We had a very full couple of years. Peter was one of the founding members of the Capricornia Bushwalkers Club, and we continued to go bushwalking, even with a baby as well as the four older children.
Then when our son was about 18 months old, Peter got ‘classic’ appendicitis. When he came out of the operation, the doctors said there was no appendix, just an abscess which had formed after it had burst.
During one of Peter’s many hospitalisations, the mother of one of the boys in my daughter’s class, who I barely knew, came over to me and said, “I’m so sorry to hear your husband is so sick. Would you like me to ask the Sisters of Mercy to pray for him?” Her faith really struck me, and I accepted the offer, though I wasn’t sure about having Catholics praying when I’d been brought up in a Protestant Church. Other people I’d known for longer would say to console me, “We’ll pray for a pain-free 1990.”
I realised those prayers had been answered in the only way possible.
I knew God loved me, but I’d never had it tested before. When Peter’s condition dramatically deteriorated one Sunday morning, only a couple of weeks after returning from six weeks of radiation in Brisbane, he was taken for emergency X-rays in a Christian hospital.
While in the waiting room on my own, I picked up a brochure, “Turning Pain into Gain”. After reading some amazing testimonies, these words leapt out at me: “Any pain can be turned into gain when we are willing to thank God for it. As God’s word says,’ Always be joyful. Never stop praying. Give thanks in all circumstances, for this is the way God wants you who belong to Christ Jesus to live.’ (1 Thessalonians 5:16-18)”
Those X-rays revealed that there was cancer throughout Peter’s whole abdomen. Maybe it was that Scripture, but I came to terms with the fact that we’re all here just for a short time in the course of eternity and that this was about eternity.

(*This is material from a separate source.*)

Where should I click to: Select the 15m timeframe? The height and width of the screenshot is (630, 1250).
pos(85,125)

So when Peter died on the 31st of December 1989, I realised those prayers had been answered in the only way possible – the only way Peter was going to get a pain-free 1990.

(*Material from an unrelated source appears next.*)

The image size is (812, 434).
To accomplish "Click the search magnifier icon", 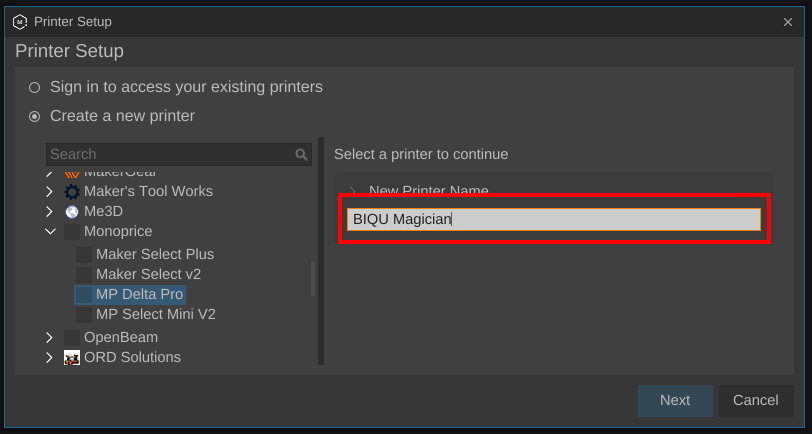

I’d known God loved me, but I had to feel it through another human being before it was real.
I had an overwhelming feeling that God was real, and I found a joy in knowing that Peter didn’t have to suffer any more. I knew it was better to have loved and lost than never to have loved at all. I’d experienced oneness with a fellow human being, and it brought me closer to God. I’d known God loved me, but I had to feel it through another human being before it was real.
A week after Peter died, one of my grandmother’s friends told me her mum was widowed after five years of marriage, left with three children to raise on her own, but she always had a smile on her face. She said she’d had more happiness in five years than most people experience in a lifetime. I realised that’s what I’d had with Peter. We’d had five years together, and I felt that whatever happened, from there on, nothing could take away the memories and the love we’d shared.
There was a huge black hole in my life, but because of what I had experienced, I knew God was right there. He knew what I needed. He was real and I could thank him for those five years. I could thank him for the fact that I had my children and that I had a career that I could go back to.
When I needed help, God knew, and it was there!
I had people I barely knew offering to bring me meals, and I found myself accepting. Because I lived on acreage, I didn’t have next-door neighbours to talk to. I’d never asked anybody for help because I’d never needed it, and suddenly, when I needed help, God knew, and it was there! I just felt like it was ‘God with skin on’.
Christ became real to me during that time of darkness, and he keeps doing ‘mysterious’ things that I never dared to ask for or imagine were possible. Growing closer to Jesus as he made himself real to me has led me to worry less about ‘keeping rules’ and, instead, desiring to be ‘God with skin on’ to those God puts in my path through chaplaincy, Crossroads and Kairos Prison Ministry, in my church’s Op Shop and English Classes for migrants. He’s grown me through the experiences.
It reminds me of Isaiah 64:8. The Lord is our Father. We are the clay, and he is the potter. I’m being moulded to become more like him. I can praise him in all circumstances because he knows the beginning from the end.